5. Does Size Matter?

They tested small models (0.5B), medium (7B), and huge (14B).

  • The Finding: Bigger models are generally more sensitive to errors (the music gets worse faster), but the order of sensitivity stays the same. The "muscles" are always the most fragile, and the "eyes" are always the most robust, regardless of how big the orchestra is.

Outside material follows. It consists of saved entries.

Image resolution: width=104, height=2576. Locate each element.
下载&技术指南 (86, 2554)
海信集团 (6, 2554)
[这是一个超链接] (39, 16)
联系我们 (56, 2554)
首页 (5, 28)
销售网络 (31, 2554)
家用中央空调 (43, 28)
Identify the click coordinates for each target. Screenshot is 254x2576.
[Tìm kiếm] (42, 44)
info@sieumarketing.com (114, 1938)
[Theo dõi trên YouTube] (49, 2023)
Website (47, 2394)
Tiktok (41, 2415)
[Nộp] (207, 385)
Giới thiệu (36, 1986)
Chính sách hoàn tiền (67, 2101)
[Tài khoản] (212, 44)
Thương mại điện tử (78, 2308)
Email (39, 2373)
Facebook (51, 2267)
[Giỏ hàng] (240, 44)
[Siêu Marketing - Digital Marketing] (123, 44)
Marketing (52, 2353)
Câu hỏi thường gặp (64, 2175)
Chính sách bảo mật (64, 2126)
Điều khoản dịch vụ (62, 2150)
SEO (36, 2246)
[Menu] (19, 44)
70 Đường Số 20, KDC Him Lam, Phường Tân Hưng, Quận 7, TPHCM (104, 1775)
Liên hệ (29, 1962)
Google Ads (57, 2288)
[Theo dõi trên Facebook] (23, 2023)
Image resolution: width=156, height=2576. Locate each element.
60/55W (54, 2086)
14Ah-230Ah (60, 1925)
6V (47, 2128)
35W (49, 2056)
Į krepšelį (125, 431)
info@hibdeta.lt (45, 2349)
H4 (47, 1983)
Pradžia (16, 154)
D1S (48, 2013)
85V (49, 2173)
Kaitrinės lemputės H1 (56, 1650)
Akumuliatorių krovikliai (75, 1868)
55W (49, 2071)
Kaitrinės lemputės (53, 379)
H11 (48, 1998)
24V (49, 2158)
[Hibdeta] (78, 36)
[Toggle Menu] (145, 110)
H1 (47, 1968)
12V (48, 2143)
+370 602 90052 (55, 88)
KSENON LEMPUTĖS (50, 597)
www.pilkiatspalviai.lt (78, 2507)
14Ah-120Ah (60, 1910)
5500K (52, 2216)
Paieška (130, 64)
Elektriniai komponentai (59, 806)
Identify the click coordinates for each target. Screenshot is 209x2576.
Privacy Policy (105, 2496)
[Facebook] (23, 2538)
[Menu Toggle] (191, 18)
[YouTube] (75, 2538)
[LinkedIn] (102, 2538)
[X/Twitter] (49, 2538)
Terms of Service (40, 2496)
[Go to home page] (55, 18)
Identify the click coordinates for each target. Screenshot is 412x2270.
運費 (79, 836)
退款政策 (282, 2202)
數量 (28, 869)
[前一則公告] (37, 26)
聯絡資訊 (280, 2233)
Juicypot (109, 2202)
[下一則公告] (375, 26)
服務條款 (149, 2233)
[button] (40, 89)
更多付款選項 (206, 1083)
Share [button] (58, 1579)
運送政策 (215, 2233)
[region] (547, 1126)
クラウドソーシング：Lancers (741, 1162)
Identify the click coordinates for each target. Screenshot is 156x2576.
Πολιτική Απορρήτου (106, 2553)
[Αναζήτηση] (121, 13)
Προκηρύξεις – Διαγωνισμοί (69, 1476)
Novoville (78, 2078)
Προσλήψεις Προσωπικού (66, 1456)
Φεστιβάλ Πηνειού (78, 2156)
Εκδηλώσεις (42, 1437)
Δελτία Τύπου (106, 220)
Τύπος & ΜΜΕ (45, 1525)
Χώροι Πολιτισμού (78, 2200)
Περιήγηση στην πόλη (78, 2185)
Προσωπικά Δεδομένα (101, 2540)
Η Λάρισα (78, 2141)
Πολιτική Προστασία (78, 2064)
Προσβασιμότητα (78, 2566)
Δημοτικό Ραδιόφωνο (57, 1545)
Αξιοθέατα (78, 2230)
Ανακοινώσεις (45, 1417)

Summary: What Does This Mean for the Future?

This paper is a diagnostic manual for building cheaper, faster AI.

Instead of trying to shrink the entire AI model to 4-bit (which breaks the engine), engineers can now use a hybrid approach:

  1. Keep the "muscle" parts (MLP) on high-quality precision.
  2. Shrink the "eye" parts (Attention) to the cheap 4-bit format.
  3. Pay extra attention to the beginning of the model, not just the end.

This allows us to run powerful AI on cheaper hardware without losing the ability to write good stories or solve hard problems. It's the difference between trying to fit a whole library into a shoebox (impossible) and carefully packing the most important books in a backpack while leaving the rest on a shelf (smart and efficient).